Writing the sequel
One of the toughest thing to do when writing is to write a sequel to a first book, then a third, fourth or tenth. I know people who plan an entire series from the beginning–Devon Monk, for instance, planned all of her Allie Beckstrom novels before she began. Having that plan established means that a writer has a clear sense of what each book should contain before it begins and can jump into the drafting relatively smoothly. Now the problem is, just as with battle plans, plot plans don’t often stand up to actual engagement with the enemy. So to speak.
As a book develops and more creativity sparks, the next thing you know is that you’ve changed something significant and it dominoes into all the next books and you have to replot. And then you do it again. And again. It can be incredibly frustrating. Do you know what’s more frustrating? Not being able to plot at all. Plot failure. I have a very difficult time with plotting even a single book, much less a series. Especially a series that I don’t know how long will be. Diamond City Magic is one such series.
This means that I’m doing a lot of exploration. On the other hand, the deeper I get, the more complex it gets, and the more stuff I need to do, and that means that plotting on one level becomes easier, because certain bridges have to be crossed. I have a developed a nebulous idea of landmarks that need to be achieved. So if you imagine it like a journey, I know there’s a mountain there, a valley there, a river there, and so on, all of which need to be traversed and each comes with their own special troubles.

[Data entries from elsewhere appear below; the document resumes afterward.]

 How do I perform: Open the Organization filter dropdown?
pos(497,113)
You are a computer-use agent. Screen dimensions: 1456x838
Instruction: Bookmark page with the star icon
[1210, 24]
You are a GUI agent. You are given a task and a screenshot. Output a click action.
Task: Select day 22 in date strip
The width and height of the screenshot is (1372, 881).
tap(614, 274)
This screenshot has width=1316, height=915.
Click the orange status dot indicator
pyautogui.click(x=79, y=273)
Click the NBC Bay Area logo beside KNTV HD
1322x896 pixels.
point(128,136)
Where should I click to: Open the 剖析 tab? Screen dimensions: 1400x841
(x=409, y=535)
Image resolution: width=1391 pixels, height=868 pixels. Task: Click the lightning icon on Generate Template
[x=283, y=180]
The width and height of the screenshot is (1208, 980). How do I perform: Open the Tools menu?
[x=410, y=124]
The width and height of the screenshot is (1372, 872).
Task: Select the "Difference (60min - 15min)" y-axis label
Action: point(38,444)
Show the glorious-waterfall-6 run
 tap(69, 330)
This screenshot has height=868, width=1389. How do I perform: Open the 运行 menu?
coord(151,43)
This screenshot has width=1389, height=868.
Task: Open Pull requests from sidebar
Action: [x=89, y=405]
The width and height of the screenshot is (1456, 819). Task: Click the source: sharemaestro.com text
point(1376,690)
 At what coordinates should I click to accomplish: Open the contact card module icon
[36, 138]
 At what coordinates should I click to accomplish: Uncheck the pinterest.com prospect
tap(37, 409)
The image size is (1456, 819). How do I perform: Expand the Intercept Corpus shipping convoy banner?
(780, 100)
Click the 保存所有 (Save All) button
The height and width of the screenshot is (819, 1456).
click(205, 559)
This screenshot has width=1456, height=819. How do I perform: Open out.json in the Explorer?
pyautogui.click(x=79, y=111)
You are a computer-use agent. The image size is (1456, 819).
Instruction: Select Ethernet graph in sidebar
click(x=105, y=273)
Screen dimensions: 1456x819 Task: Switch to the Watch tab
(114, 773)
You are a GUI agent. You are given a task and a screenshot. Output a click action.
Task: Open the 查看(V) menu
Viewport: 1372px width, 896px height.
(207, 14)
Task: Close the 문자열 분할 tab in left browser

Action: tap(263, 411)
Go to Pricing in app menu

Right now, I haven’t completed the revisions for book 3 and I’m beginning book 4, which means I don’t entirely know how big all the changes I will have done by the end of the revision, and so I may be building this next book on air. All the same, I have to start. Of course, I might be tossing most of it all away in the end, but if I worried about that, I’d end up never writing. Plus the fact that I have trouble plotting means that in fact, I have to write to find out what’s going to happen–to fill in the details between getting to plot events. Since those are all actually character revelations, I have to build the characters and events to get there, and hope that I don’t rearrange the terrain entirely as I go. I swear, it’s like writing in a living Dali painting.
So now I’m writing what I think is going to happen in this next book. I’m not starting where I normally start, which is the beginning, since I’m not entirely sure where the beginning will be. I just know that these scenes need to be written. At least under the current plan, and I need to be writing, because of deadline.